Whatever this is, it’s not the AI Valeria thinks it is. The Doom System isn’t just reasoning or generating—it’s rewriting reality itself. It can color in and erase, build and destroy, all on a whim.

“Three years on a stone,” Hiro muttered under his breath, recalling his grandfather’s favorite phrase, which had stuck with him since the gates opened. He wasn’t sure why it surfaced now, but it felt significant, like a puzzle piece he hadn’t yet placed.

“How long are you going to stand there talking to yourself as you stare off into the distance?” Bianca rocked Mishka in her tendrils. She had grown adept at retrieving the teddy bear from Hiro’s backpack and soothing it when needed.

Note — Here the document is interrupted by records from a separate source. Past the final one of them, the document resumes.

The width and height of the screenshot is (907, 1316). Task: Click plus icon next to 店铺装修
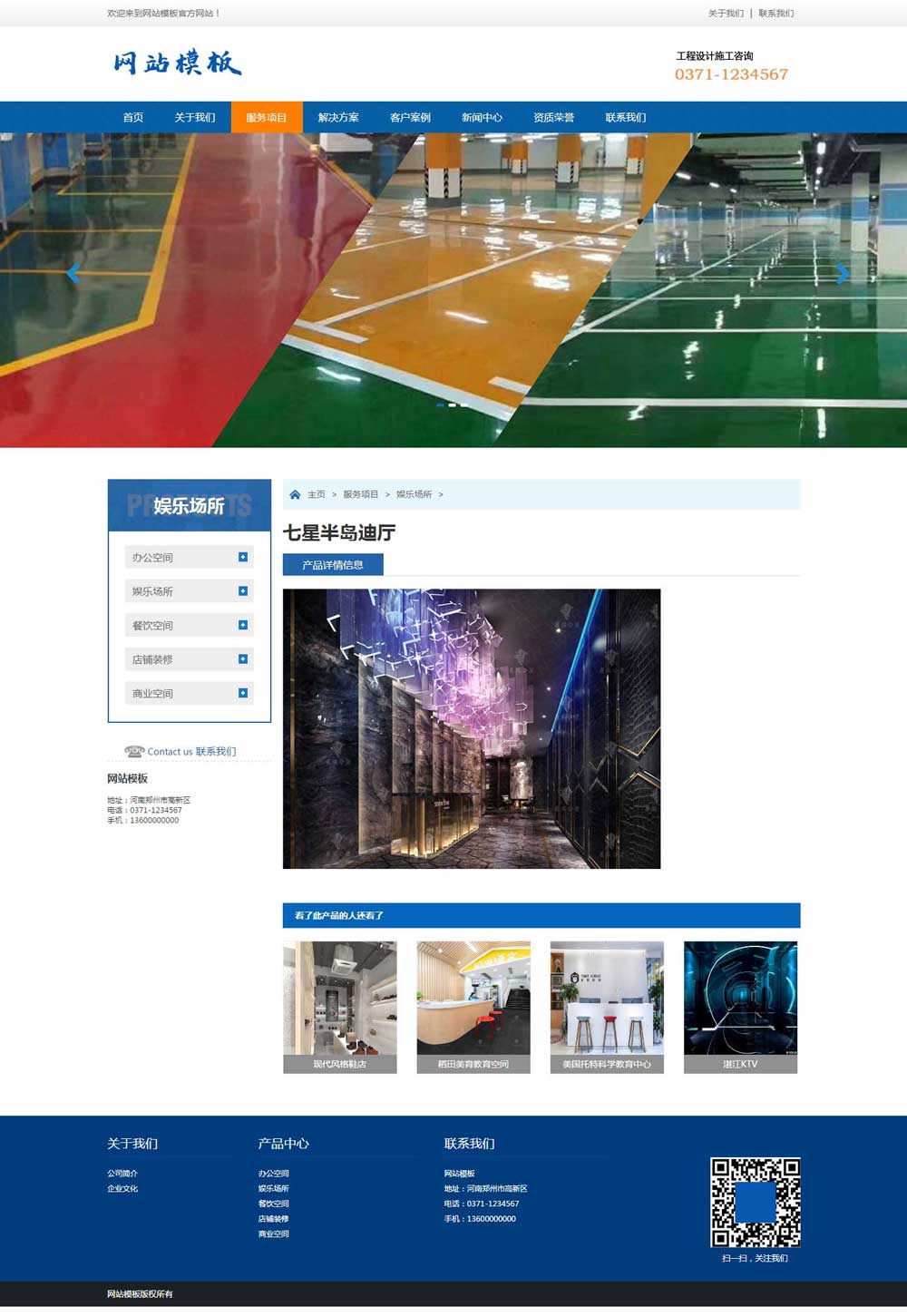tap(242, 659)
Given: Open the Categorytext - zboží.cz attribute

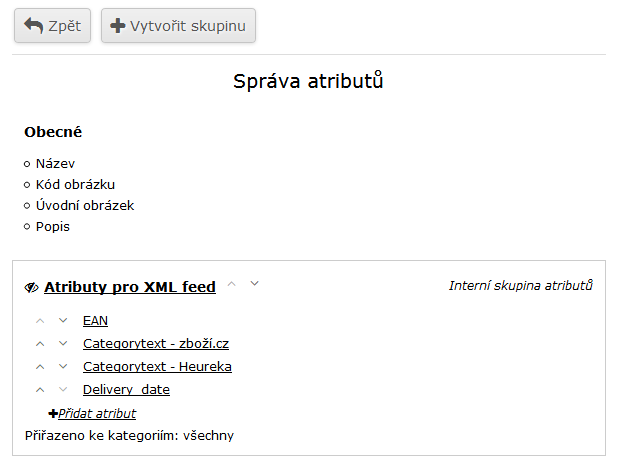Looking at the screenshot, I should (x=156, y=344).
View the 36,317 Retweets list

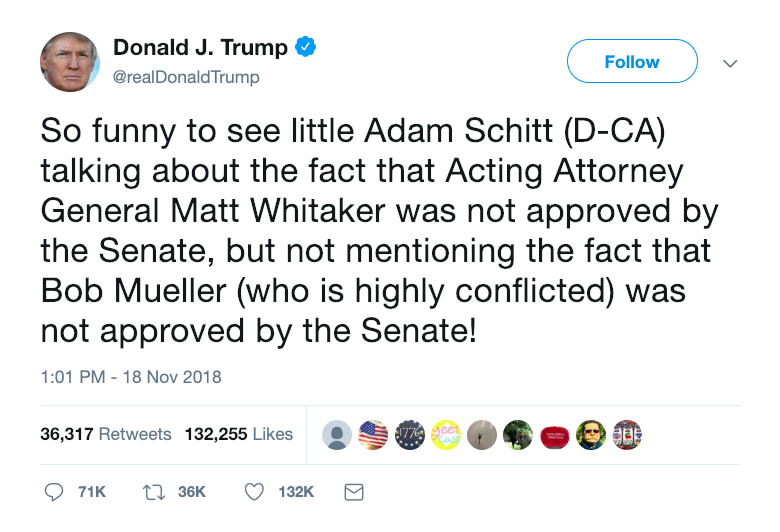[106, 434]
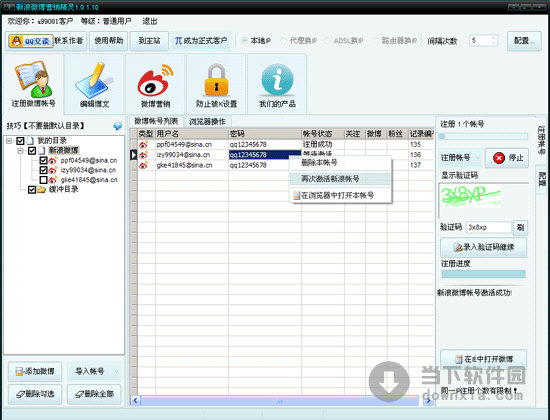Open the 编辑博文 pencil icon

pos(94,80)
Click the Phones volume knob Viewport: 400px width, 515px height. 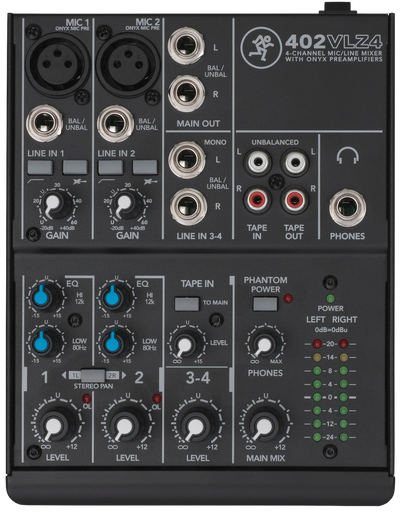[x=265, y=345]
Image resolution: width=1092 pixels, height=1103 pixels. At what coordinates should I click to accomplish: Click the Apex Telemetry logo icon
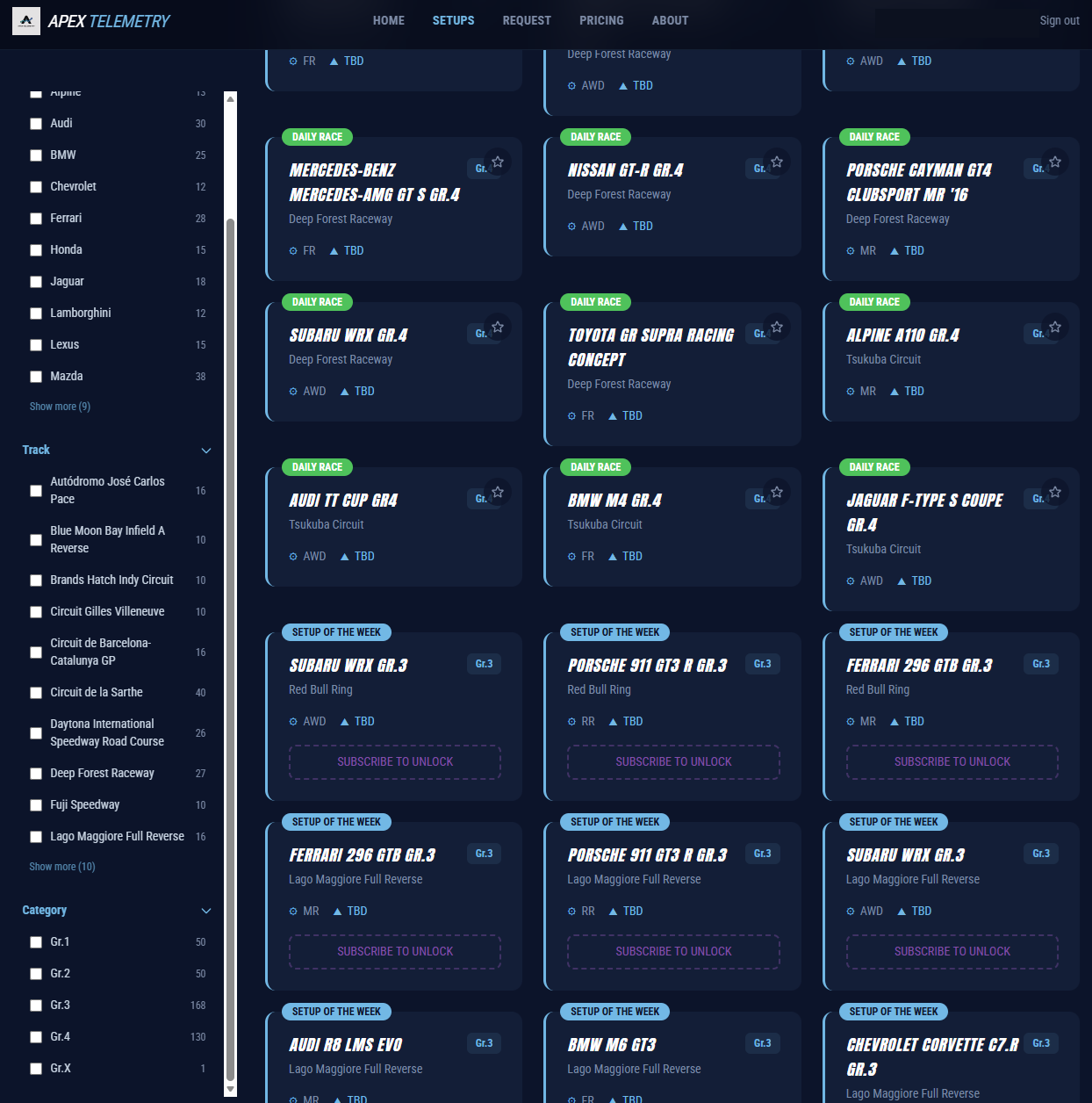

Hiro glanced at her, appreciating her care for the teddy bear despite the surreal nature of it all. He gently took the bear from her and placed it back into his backpack.

“Okay, Mr. Quiet,” Bianca said as Hiro leapt to the street below, his movements cautious as he scanned for potential ambushes. The rain had cleared, leaving the city slick and gleaming under faint light. The air carried the damp, earthy smell of wet concrete, a scent Hiro had grown familiar with since the world’s collapse.

They reached the Williamsburg Bridge, but as Hiro moved closer, he froze. The purple beacon was visible on the Brooklyn side, but the middle section of the bridge had collapsed, its remains sunken into the East River.

“I wasn’t expecting that,” Bianca said. “And I’m guessing you don’t want to swim in the East River again…”

Hiro stared at the gap, calculating the distance. He could attempt to use {Bounce}, but the span was likely too far, and he wasn’t sure if his abilities could carry him across.

“We need another way,” he said, scanning the broken bridge for any signs of a potential path forward. “And I have just the thing to pull this off.”